1. While Dunn's anabashed affection for the most execrable mass-murderer in history is shocking, the Maoists in Obama's attic are not a new story — just a story obstinately ignored by the mainstream media. Before the election, I wrote a column ("Another Communist in Obama's Orb") about Obama pal Mike Klonsky. Here's a sampling:
Here’s what you need to know. Klonsky is an unabashed communist whose current mission is to spread Marxist ideology in the American classroom. Obama funded him to the tune of nearly $2 million. Obama, moreover, gave Klonsky a broad platform to broadcast his ideas: a “social justice” blog on the official Obama campaign website.... Klonsky’s communist pedigree could not be clearer. His father, Robert Klonsky, was an American communist who was convicted in the mid-Fifties for advocating the forcible overthrow of the United States government — a violation of the Smith Act, anti-communist legislation ultimately gutted by the Supreme Court. In the Sixties, Klonsky the younger teamed with Ayers, Dohrn, and other young radicals to form the Students for a Democratic Society. It was out of the SDS that Ayers and Dohrn helped found the Weatherman terrorist group.
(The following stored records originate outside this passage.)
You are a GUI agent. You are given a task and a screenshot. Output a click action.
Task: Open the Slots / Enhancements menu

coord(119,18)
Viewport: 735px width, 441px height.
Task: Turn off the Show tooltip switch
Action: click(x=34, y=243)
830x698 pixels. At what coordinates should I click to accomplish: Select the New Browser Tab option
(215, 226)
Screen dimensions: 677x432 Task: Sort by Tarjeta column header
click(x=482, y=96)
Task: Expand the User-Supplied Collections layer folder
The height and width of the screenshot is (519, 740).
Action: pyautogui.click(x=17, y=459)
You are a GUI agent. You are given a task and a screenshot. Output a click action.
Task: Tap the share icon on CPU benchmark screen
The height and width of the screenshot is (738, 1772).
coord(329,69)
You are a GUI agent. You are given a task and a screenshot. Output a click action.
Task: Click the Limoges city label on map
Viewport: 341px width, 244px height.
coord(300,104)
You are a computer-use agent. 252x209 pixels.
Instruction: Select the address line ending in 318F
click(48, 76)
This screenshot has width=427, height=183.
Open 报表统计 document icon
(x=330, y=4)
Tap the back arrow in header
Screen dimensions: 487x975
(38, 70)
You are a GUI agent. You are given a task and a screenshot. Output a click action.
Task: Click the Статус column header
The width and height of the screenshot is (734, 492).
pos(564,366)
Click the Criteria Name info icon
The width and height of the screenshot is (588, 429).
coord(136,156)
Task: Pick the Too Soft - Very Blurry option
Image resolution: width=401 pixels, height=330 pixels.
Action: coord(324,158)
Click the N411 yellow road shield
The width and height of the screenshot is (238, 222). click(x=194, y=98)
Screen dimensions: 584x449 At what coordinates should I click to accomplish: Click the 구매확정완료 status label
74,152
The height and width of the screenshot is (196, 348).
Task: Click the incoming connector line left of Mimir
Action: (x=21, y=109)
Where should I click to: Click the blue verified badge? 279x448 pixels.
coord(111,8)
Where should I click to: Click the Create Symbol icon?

Klonsky took a different path, albeit one that led inexorably to a new partnership with Ayers, which Obama mightily helped underwrite. Upon splitting off from the SDS, Klonsky formed a Maoist organization, first known as the “October League,” which ultimately became the “Communist Party (Marxist Leninist).” Klonsky was CP(ML)’s chairman. He was so highly thought of by Mao’s regime that he was among the first Americans invited to visit Communist China. When he was feted there in 1977, a year after Mao’s death, the communist leadership hailed Klonsky’s party as “reflecting the aspirations of the proletariat and working people.” Klonsky was a regular guest of the Chicoms until 1981, when the relationship soured over the post-Mao leadership’s free-market reforms. (Yes, Klonsky is apparently more committed to communism than China’s own Communist Party.) So what was a Leftist radical without platform to do? Why, what else? He became an American college professor specializing in education. After getting his doctorate, Klonsky eventually made his way to Chicago and hooked up with his old SDS comrade (and self-professed “small ‘c’ communist”) Bill Ayers. Together, they co-founded the Small Schools Workshop in 1991. The goal — as Ayers has repeatedly made clear, most prominently in a 2006 speechbefore Hugo Chavez at an education forum in Caracas — is to bring the same Leftist revolution that has always galvanized them into the classroom.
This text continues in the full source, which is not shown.